Extracted data entries:
--------------------------------------------------
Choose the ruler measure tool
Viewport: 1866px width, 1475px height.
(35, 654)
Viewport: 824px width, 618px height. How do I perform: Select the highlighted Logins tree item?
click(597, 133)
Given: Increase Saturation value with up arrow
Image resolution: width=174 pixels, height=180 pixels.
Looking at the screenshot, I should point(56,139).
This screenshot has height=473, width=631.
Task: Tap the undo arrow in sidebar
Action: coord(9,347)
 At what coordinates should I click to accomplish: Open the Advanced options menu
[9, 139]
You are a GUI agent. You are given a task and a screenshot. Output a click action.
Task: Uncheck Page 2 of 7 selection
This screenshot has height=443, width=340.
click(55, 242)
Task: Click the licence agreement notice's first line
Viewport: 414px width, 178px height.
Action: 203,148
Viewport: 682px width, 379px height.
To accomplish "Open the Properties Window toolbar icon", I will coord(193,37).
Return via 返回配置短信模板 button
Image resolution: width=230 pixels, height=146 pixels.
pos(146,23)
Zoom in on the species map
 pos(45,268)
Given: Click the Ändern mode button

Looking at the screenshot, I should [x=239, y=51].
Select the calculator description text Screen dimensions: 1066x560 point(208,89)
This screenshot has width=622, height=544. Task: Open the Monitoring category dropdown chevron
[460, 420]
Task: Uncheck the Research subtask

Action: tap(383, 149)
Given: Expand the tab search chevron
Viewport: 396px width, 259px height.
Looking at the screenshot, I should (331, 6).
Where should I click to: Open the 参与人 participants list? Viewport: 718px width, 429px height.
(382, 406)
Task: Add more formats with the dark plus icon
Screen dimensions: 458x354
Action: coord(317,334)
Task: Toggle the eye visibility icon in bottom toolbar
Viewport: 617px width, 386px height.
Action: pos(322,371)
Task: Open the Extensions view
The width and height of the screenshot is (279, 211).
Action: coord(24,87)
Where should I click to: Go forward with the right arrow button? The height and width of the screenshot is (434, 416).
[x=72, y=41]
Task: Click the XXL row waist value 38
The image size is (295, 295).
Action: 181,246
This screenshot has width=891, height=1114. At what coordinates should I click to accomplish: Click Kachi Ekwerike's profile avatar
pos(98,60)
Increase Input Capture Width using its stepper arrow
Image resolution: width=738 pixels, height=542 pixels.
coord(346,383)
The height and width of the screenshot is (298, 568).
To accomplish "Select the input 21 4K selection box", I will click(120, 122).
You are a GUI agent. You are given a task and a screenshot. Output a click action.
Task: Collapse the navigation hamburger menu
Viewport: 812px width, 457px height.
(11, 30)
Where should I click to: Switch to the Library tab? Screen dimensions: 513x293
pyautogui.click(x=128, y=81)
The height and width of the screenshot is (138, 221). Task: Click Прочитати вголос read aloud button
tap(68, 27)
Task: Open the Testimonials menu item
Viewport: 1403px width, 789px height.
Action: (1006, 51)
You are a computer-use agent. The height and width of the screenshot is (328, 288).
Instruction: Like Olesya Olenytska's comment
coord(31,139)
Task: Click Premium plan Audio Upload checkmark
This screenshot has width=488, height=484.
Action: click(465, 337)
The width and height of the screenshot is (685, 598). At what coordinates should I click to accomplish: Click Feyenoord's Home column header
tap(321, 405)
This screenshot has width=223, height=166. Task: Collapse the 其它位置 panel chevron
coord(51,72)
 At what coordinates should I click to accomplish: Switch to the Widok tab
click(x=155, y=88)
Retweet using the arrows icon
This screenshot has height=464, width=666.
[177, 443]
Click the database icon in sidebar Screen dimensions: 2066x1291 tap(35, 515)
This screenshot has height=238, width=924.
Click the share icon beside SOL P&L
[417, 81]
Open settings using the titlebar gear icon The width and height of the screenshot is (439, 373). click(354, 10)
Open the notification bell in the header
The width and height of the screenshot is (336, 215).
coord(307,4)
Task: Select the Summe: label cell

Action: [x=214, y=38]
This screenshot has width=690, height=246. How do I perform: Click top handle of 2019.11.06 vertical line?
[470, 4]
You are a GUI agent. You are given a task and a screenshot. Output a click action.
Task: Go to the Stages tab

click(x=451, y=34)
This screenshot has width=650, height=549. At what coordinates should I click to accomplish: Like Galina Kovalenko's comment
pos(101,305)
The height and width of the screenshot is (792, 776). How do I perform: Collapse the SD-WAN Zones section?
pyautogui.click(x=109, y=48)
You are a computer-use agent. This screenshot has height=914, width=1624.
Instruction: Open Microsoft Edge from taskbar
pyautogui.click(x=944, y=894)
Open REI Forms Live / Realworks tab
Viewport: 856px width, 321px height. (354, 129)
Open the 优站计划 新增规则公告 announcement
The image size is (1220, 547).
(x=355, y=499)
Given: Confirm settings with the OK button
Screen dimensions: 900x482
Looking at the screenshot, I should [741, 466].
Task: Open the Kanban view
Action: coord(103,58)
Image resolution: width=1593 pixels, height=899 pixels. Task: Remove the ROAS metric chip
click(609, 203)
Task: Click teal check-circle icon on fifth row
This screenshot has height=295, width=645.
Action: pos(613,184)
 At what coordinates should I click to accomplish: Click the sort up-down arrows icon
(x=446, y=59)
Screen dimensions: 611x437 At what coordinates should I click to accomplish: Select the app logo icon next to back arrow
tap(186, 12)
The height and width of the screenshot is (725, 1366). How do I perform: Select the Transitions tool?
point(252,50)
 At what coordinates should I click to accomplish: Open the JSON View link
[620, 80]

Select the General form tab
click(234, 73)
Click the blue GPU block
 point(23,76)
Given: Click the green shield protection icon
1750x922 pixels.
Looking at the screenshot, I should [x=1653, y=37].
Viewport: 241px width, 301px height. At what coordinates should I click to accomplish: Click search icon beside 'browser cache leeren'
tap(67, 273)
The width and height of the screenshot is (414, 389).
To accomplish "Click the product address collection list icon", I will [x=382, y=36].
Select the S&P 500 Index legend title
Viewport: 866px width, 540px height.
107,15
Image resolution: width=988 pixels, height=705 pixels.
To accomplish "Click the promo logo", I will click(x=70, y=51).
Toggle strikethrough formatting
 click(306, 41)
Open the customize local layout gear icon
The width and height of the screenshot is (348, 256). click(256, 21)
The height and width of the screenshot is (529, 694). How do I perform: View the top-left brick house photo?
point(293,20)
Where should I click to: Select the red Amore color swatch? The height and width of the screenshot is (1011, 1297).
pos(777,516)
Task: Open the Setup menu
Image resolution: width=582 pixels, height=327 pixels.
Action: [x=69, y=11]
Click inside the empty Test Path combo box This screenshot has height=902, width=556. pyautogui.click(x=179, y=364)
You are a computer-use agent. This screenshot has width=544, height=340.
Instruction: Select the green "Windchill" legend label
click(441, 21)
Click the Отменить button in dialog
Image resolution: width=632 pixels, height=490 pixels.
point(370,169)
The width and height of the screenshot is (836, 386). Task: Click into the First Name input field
--------------------------------------------------
SHORT EXERCISE.
Return the rows from the line containing "This screenshot has width=622, height=544." through the line containing "pyautogui.click(x=128, y=81)", including both of those lines, copied without any changes.

TASK ANSWER.
This screenshot has width=622, height=544. Task: Open the Monitoring category dropdown chevron
[460, 420]
Task: Uncheck the Research subtask

Action: tap(383, 149)
Given: Expand the tab search chevron
Viewport: 396px width, 259px height.
Looking at the screenshot, I should (331, 6).
Where should I click to: Open the 参与人 participants list? Viewport: 718px width, 429px height.
(382, 406)
Task: Add more formats with the dark plus icon
Screen dimensions: 458x354
Action: coord(317,334)
Task: Toggle the eye visibility icon in bottom toolbar
Viewport: 617px width, 386px height.
Action: pos(322,371)
Task: Open the Extensions view
The width and height of the screenshot is (279, 211).
Action: coord(24,87)
Where should I click to: Go forward with the right arrow button? The height and width of the screenshot is (434, 416).
[x=72, y=41]
Task: Click the XXL row waist value 38
The image size is (295, 295).
Action: 181,246
This screenshot has width=891, height=1114. At what coordinates should I click to accomplish: Click Kachi Ekwerike's profile avatar
pos(98,60)
Increase Input Capture Width using its stepper arrow
Image resolution: width=738 pixels, height=542 pixels.
coord(346,383)
The height and width of the screenshot is (298, 568).
To accomplish "Select the input 21 4K selection box", I will click(120, 122).
You are a GUI agent. You are given a task and a screenshot. Output a click action.
Task: Collapse the navigation hamburger menu
Viewport: 812px width, 457px height.
(11, 30)
Where should I click to: Switch to the Library tab? Screen dimensions: 513x293
pyautogui.click(x=128, y=81)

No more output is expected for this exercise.